The cycle time per round is the time required to complete a communication round. In this work, we define the cycle time per round is the maximum delay between all silo pairs with strongly-connected edges. Therefore, the average cycle time of the entire training is:

\tau(\mathcal{G}_m) =\frac{1}{k }\sum^{k-1}_{k=0} \left(\underset{j \in \mathcal{N}^{++}_{i} \cup\{i\}, \forall i \in \mathcal{V}}{\text{max}} \left(d_k\left(j,i\right)\right)\right),

where $\mathcal{N}_{i}^{++}$ is an in-neighbors silo set of $i$ whose edges are strongly-connected.

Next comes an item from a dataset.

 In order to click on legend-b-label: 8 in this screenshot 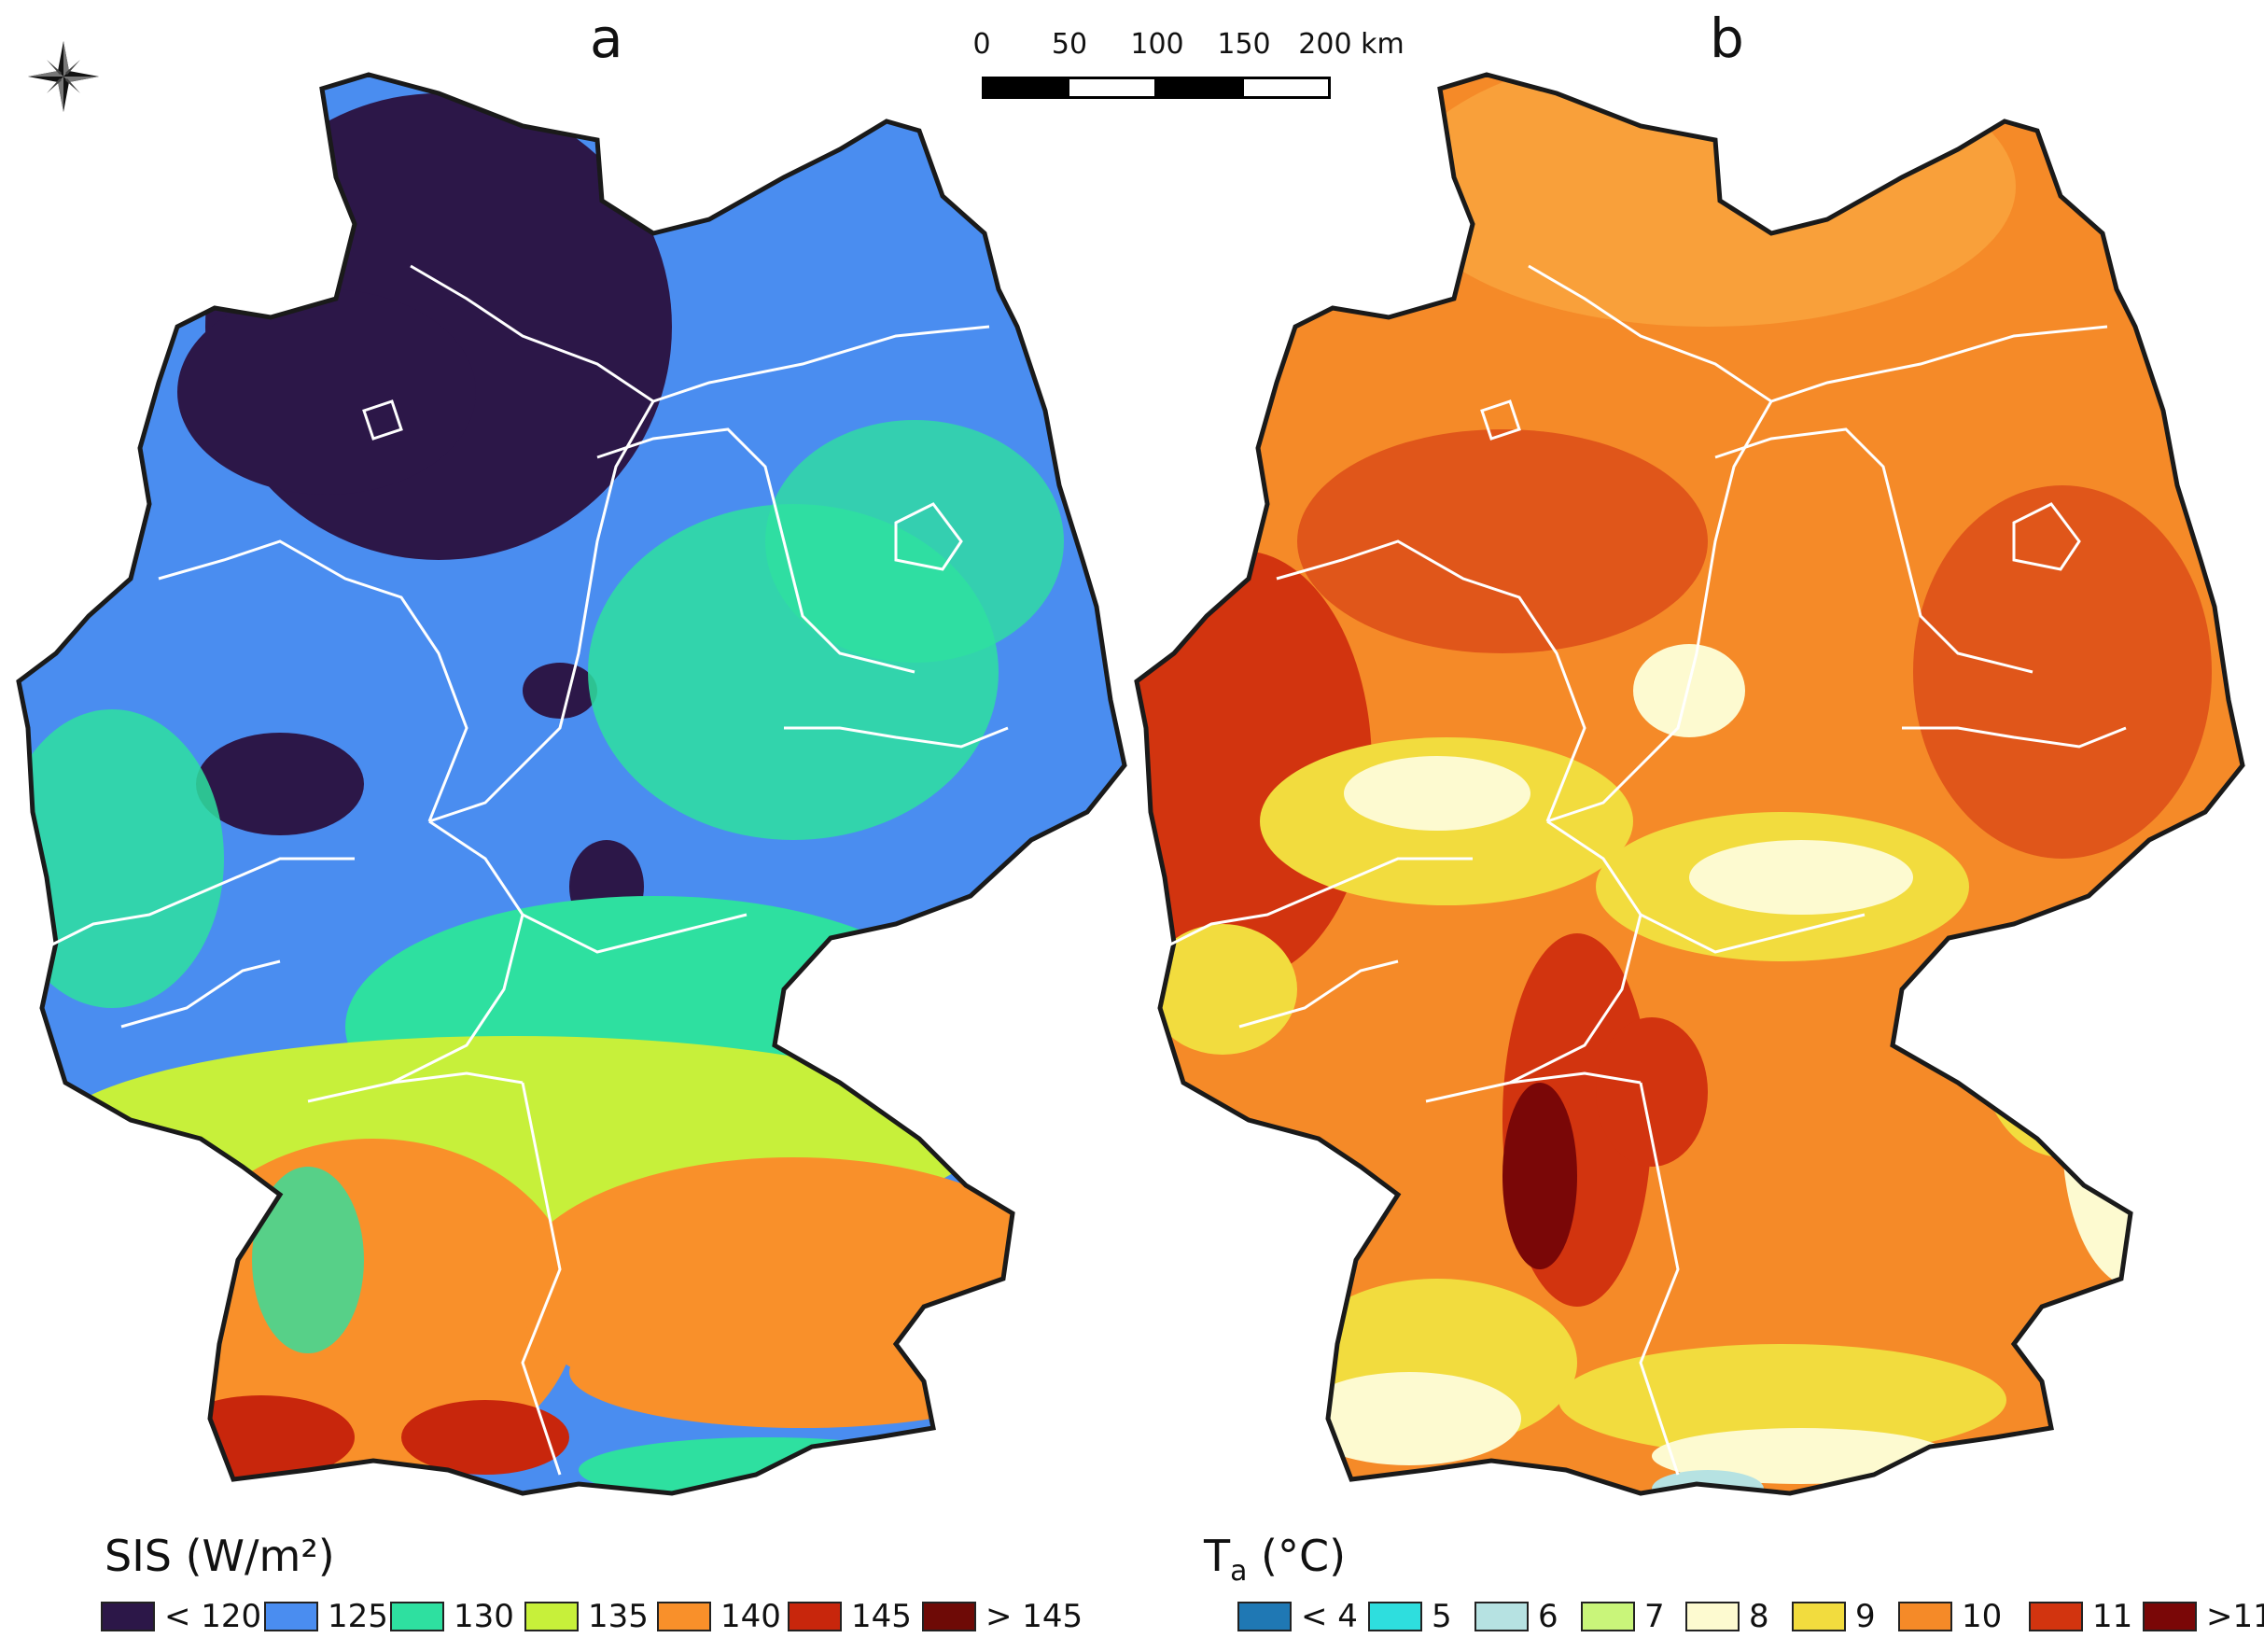, I will do `click(1759, 1616)`.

3. Multigraph Construction

Algorithm 1 describes our methods to generate the multigraph $\mathcal{G}_m$ with multiple edges between silos. The algorithm takes the overlay $\mathcal{G}_o$ as input. Similar to~\cite{marfoq2020throughput}, we use the Christofides algorithm to obtain the overlay. In Algorithm 1, we establish multiple edges that indicate different statuses (strongly-connected or weakly-connected). To identify the total edges between a silo pair, we divide the delay $d(i,j)$ by the smallest delay $d_{\min}$ overall silo pairs, and compare it with the maximum number of edges parameter $t$ ( $t=5$ in our experiments). \textit{We assume that the silo pairs with longer delay will have more weakly-connected edges, hence potentially becoming isolated nodes}. Overall, we aim to increase the number of weakly-connected edges, which generate more isolated nodes to speed up the training process. Note that, from Algorithm 1, each silo pair in the multigraph should have one strongly-connected edge and multiple weakly-connected edges. The role of the strongly-connected edge is to make sure that two silos have a good connection in at least one communication round.